Это был один из малых Холмов, чьи хозяева были прямыми вассалами королевского дома Полной Луны. Гонцы в Королевский холм были отправлены сразу же, и хозяин — пожилой и худой, с длинным лицом — сказал, что не пройдет и пяти дней, как прибудет почетная свита, а пока он будет рад принять у себя гостя.
Радушие Ночных казалось Вирранду скорее холодной вежливостью. Но они вообще были сдержаннее Дневных, не поймешь, о чем думают.

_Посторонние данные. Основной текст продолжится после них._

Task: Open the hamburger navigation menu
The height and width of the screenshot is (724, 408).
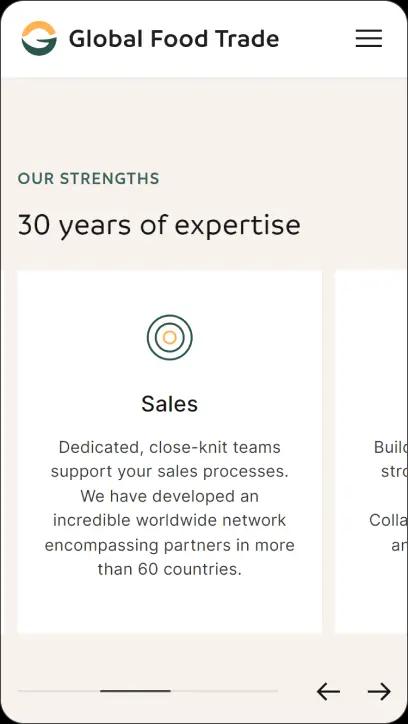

Хозяин, высокородный Ирэйя Эрвинельт, был вдовец. Есть ли у него сыновья или дочери — об этом Вирранд не спрашивал, а хозяин не считал нужным говорить. Хотя они и встречались за ранней и поздней трапезой — хозяин и гость старались приспособиться к распорядку жизни друг друга — но это ничуть не сближало. Хозяин был вежлив и предупредителен, но предпочитал не расспрашивать и сам не говорил лишнего.
Двое пажей — юноши лет пятнадцати — следовали за Виррандом повсюду. Они не спали днем, таскаясь за ним по полупустому холму, зевая, но не сдаваясь. А когда он желал выйти из холма днем — сопровождали его, прикрывая глаза капюшонами. Бедняги.
Темноволосого, широкоплечего с желтыми кошачьими глазами звали Берайя, хрупкого, похожего на девочку зеленоглазого — Йерна. Йерна, похоже, очень страдал от своей внешности и сложения, потому в нем таился какой-то вызов и желание доказать всем, что он не хуже других. Лучше других.